Segment Start: EXERCISE PASSAGE

Are Fertility Monitors Accurate?
Fertility monitors are one of many tools that couples have used to help them time their attempts at conception. Fertility monitors, such as Clearblue, allow you to be able to track and identify when exactly it is that you are ovulating during your monthly cycle.
Fertility monitors look for something known as Luteinizing hormone, or LH for short. Luteinizing hormone is always present in a woman’s system. However, around 24 to 48 hours before you ovulate, your body will experience a surge in your LH levels. It is this surge of LH levels that actually triggers your ovaries to release an egg, and for you to ovulate. When you are ovulating is, obviously, the time of your cycle that you are most fertile, and when you are most likely to be able to conceive.
Fertility monitors are somewhere around 99% accurate when it comes to detecting this LH surge. If you are monitoring ovulation for several days, and there has been no LH surge, it is likely that you have not ovulated. If this is the case, you will probably want to use another fertility monitoring kit to watch for the time when you do ovulate.

Segment End: EXERCISE PASSAGE
Segment Start: PROVIDED DATA

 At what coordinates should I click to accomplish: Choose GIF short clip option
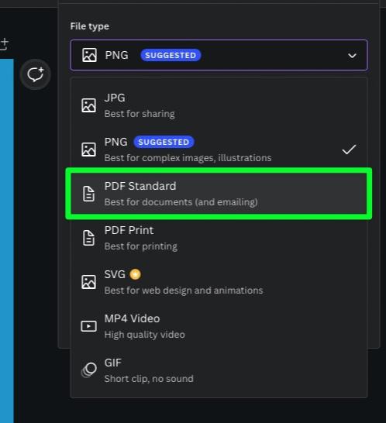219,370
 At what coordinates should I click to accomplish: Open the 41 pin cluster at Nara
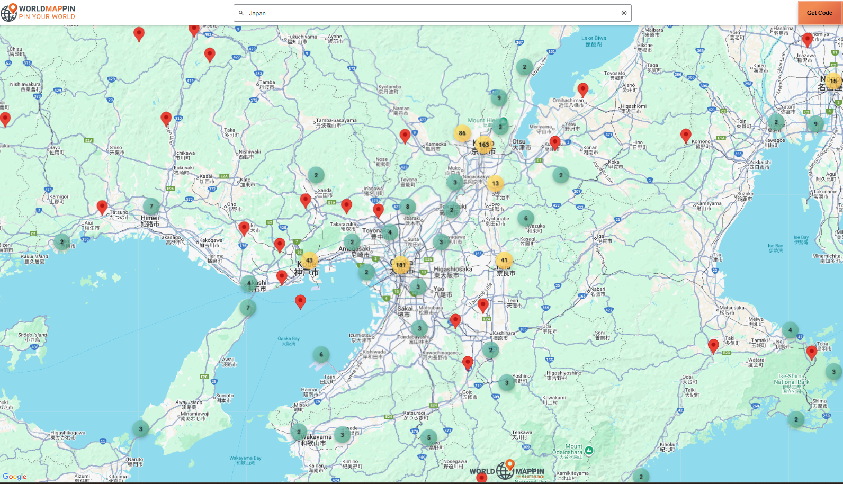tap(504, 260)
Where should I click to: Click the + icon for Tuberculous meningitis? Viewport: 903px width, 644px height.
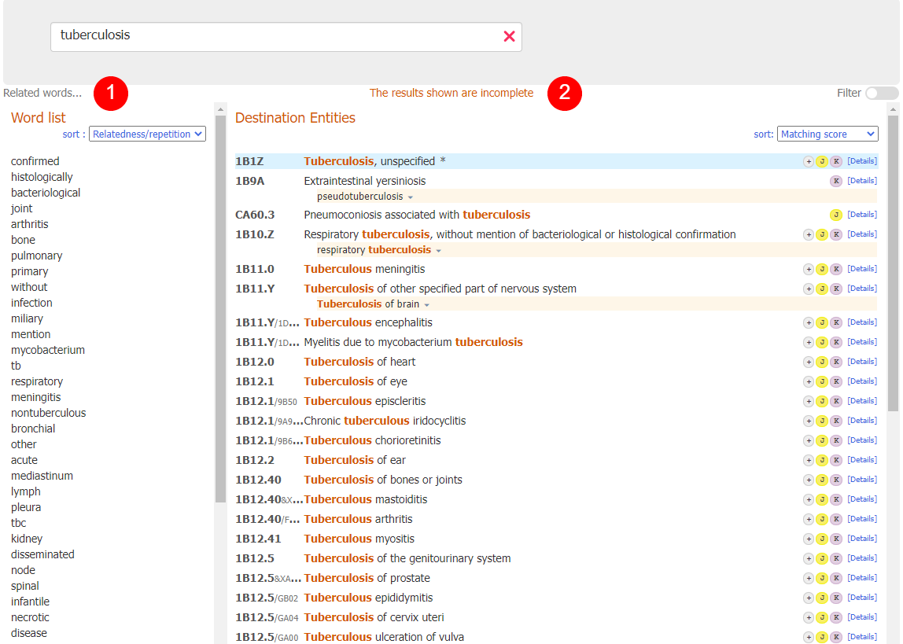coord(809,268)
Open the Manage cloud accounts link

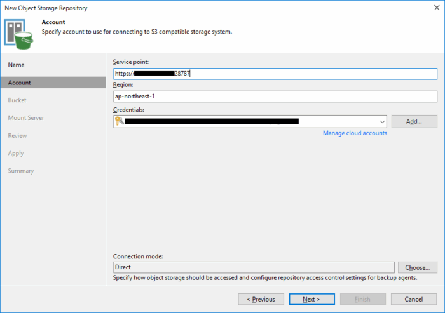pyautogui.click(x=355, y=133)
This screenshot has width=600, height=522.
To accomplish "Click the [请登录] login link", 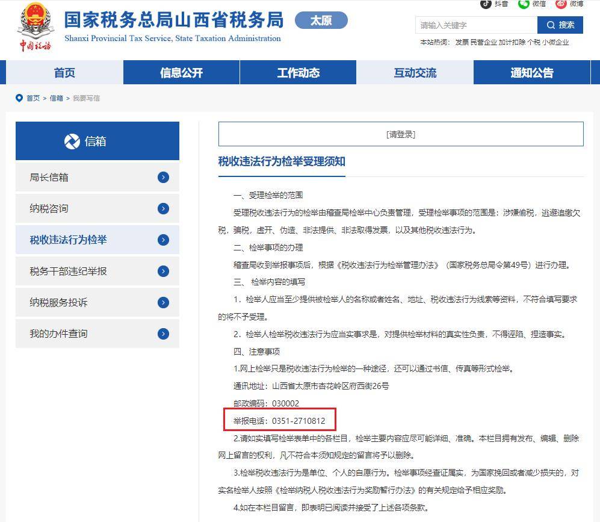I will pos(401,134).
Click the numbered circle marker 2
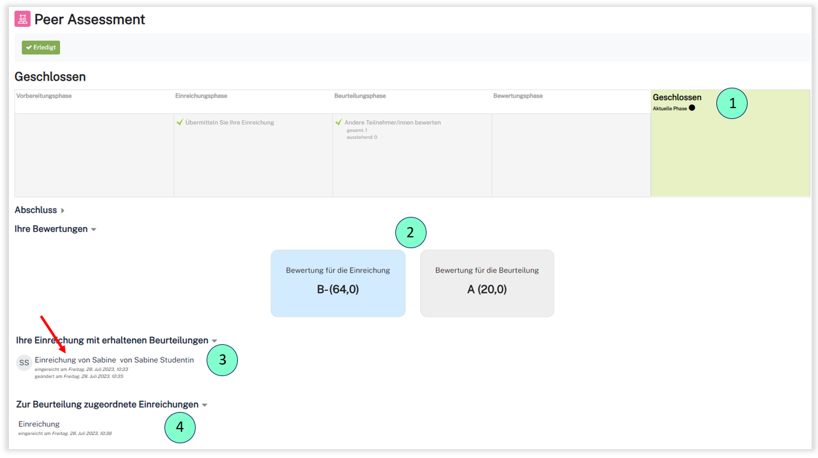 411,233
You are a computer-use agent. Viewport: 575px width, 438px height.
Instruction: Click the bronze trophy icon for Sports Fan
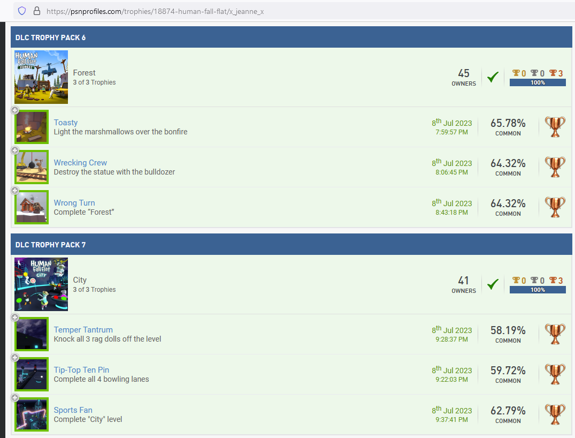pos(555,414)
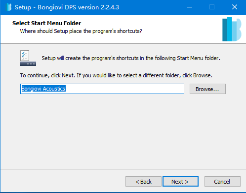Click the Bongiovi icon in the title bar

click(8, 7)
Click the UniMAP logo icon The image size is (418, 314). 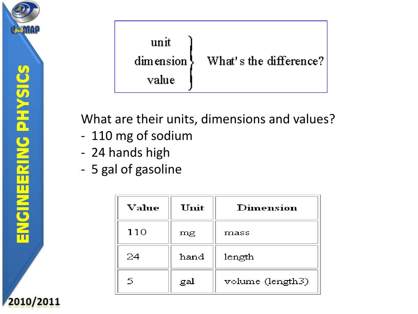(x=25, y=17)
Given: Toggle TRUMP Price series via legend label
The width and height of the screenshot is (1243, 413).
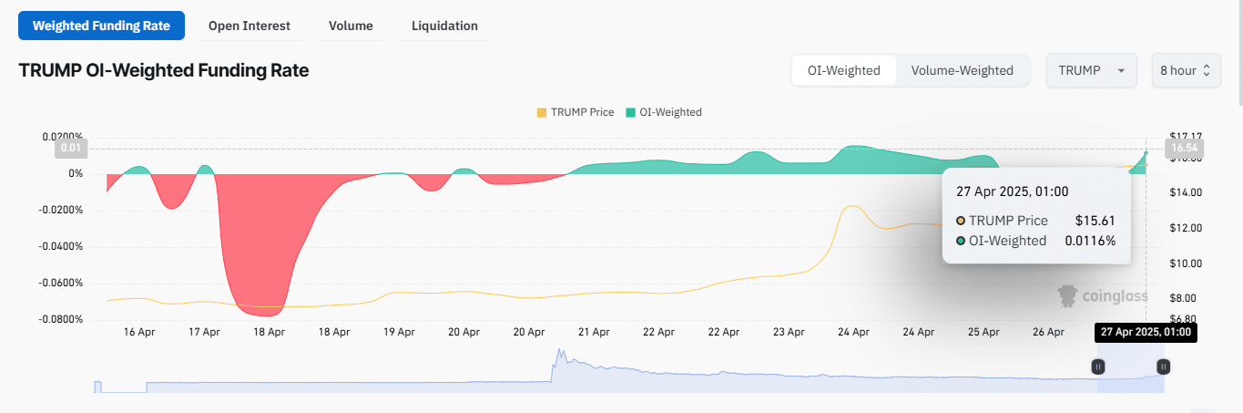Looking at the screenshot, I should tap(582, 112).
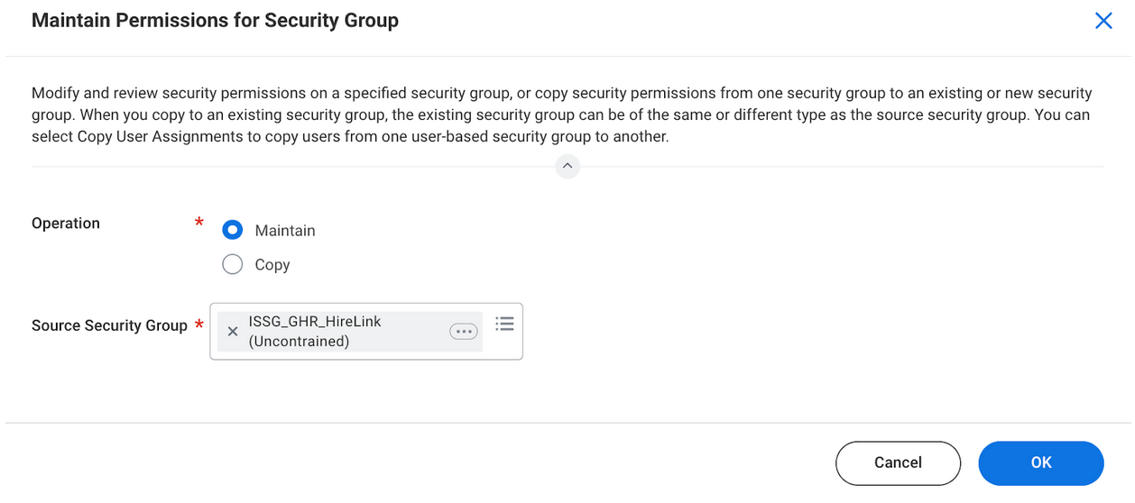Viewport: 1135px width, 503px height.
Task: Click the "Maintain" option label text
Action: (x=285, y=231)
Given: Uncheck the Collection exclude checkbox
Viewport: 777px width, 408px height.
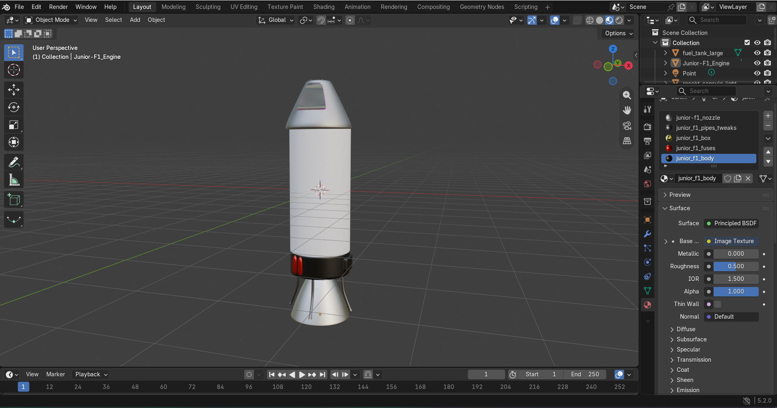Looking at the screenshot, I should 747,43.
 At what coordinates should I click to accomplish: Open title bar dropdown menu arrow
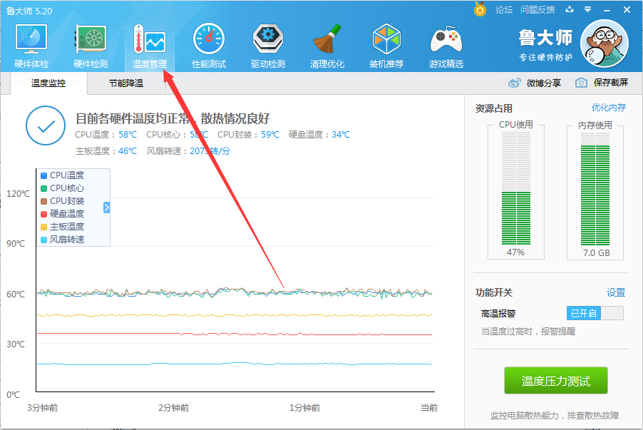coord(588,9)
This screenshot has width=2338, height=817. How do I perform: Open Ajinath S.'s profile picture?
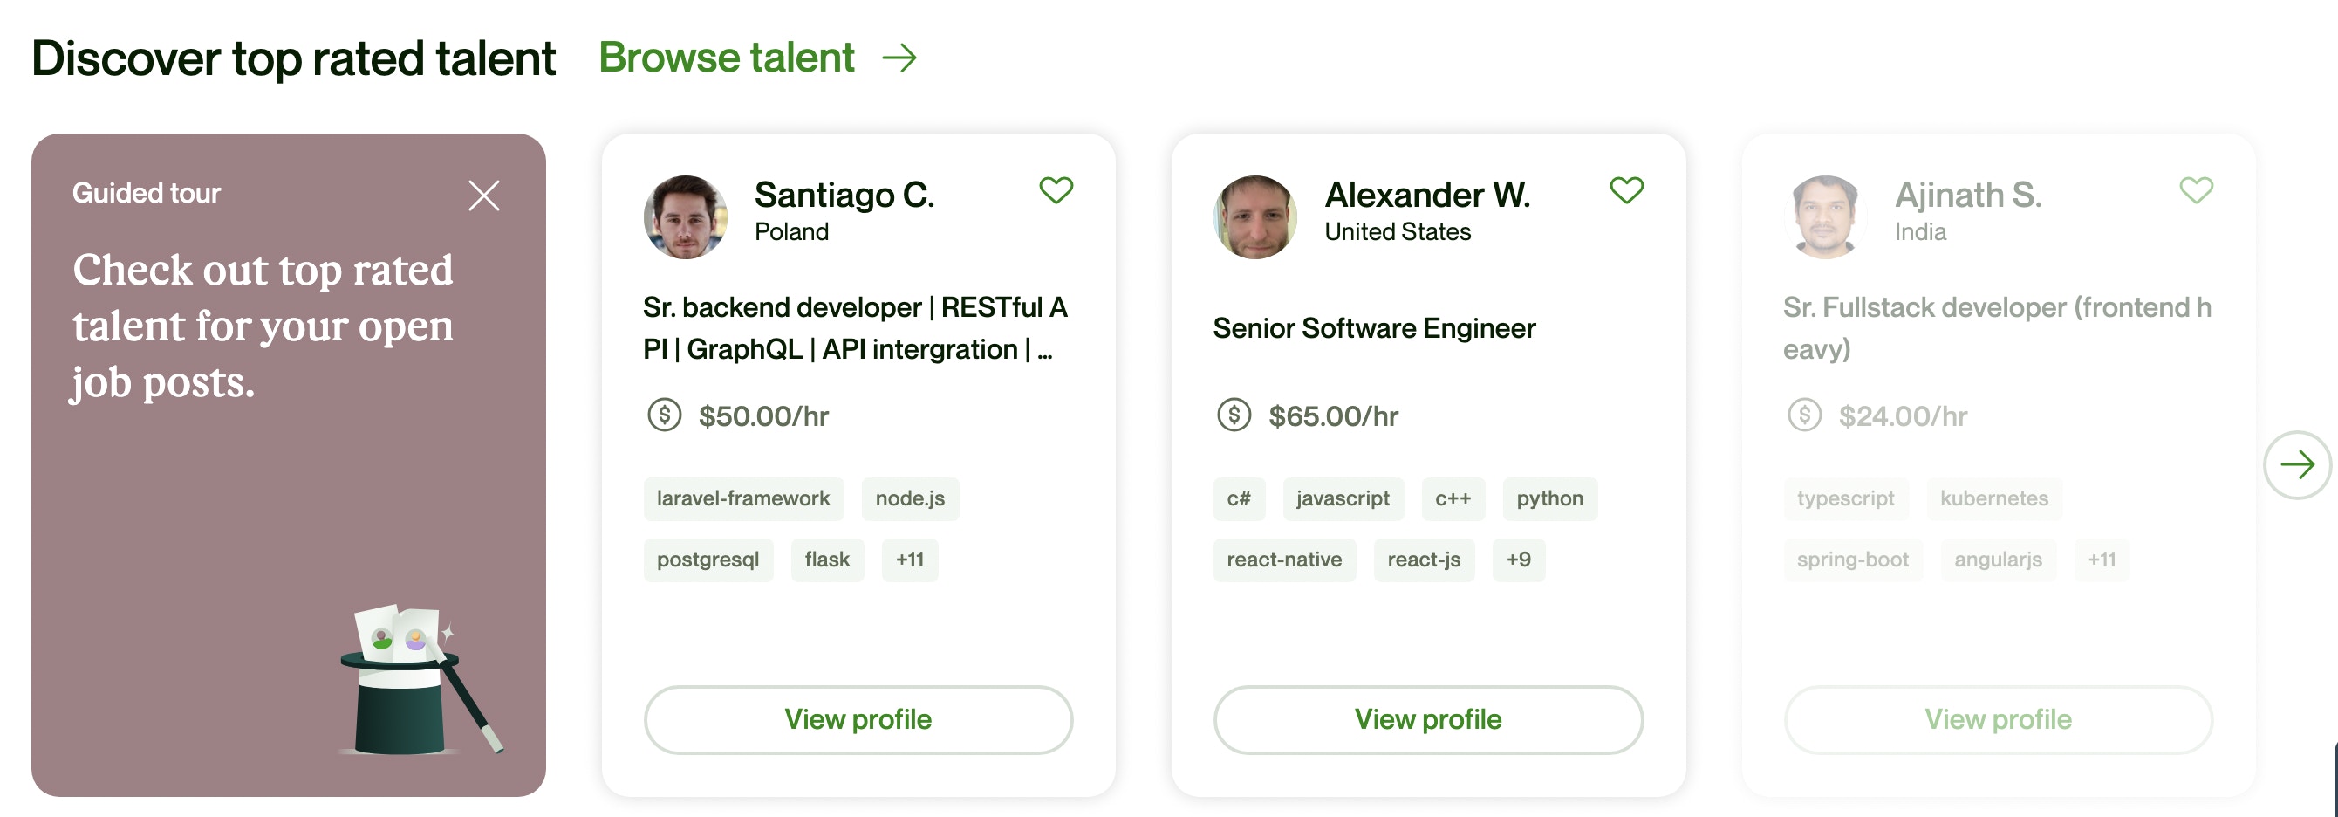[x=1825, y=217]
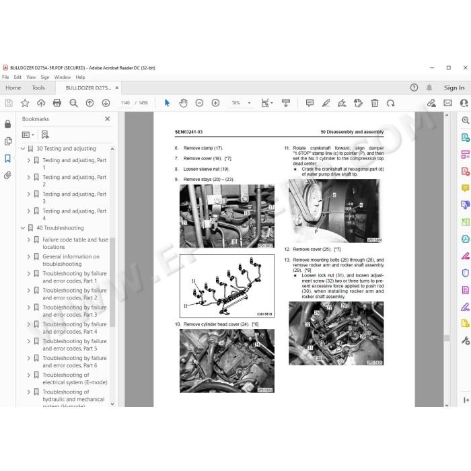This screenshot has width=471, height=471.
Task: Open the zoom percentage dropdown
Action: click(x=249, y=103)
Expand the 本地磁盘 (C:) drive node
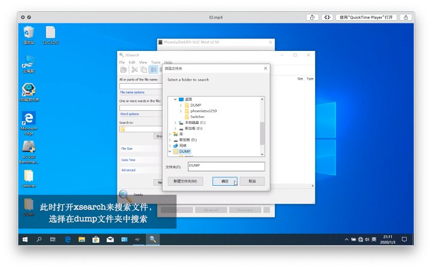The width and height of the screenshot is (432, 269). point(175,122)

Segment End: PROVIDED DATA

TASK LIST ->
a - Reproduce word for word the stretch of the fertility monitor article that begins with the words containing "Fertility monitors are one" and ends with "able to conceive.".
b - Write the next part of the article on fertility monitor accuracy, picking up after its last sentence.

ANSWERS IN ORDER ->
a -
Fertility monitors are one of many tools that couples have used to help them time their attempts at conception. Fertility monitors, such as Clearblue, allow you to be able to track and identify when exactly it is that you are ovulating during your monthly cycle.
Fertility monitors look for something known as Luteinizing hormone, or LH for short. Luteinizing hormone is always present in a woman’s system. However, around 24 to 48 hours before you ovulate, your body will experience a surge in your LH levels. It is this surge of LH levels that actually triggers your ovaries to release an egg, and for you to ovulate. When you are ovulating is, obviously, the time of your cycle that you are most fertile, and when you are most likely to be able to conceive.

b -
Once a fertility monitor detects the LH surge, the rest is up to you and your partner. The best time to try to conceive is the three days right after you get a positive test on a fertility monitor. However, just because you ovulate and because you try to conceive while you are ovulating does not guarantee that you will become pregnant. It can take some couples several months of trying to conceive using a fertility monitor before they are able to become pregnant.
There are several factors that can create an inaccurate fertility monitor result. If you are pregnant or have recently become pregnant, obviously, you will not be ovulating. The same is true if you have reached menopause. Some fertility medications, such as Clomid or Pergonal, can affect the results as well, and you should talk with your health care provider about timing your fertility monitor in relation to these medications.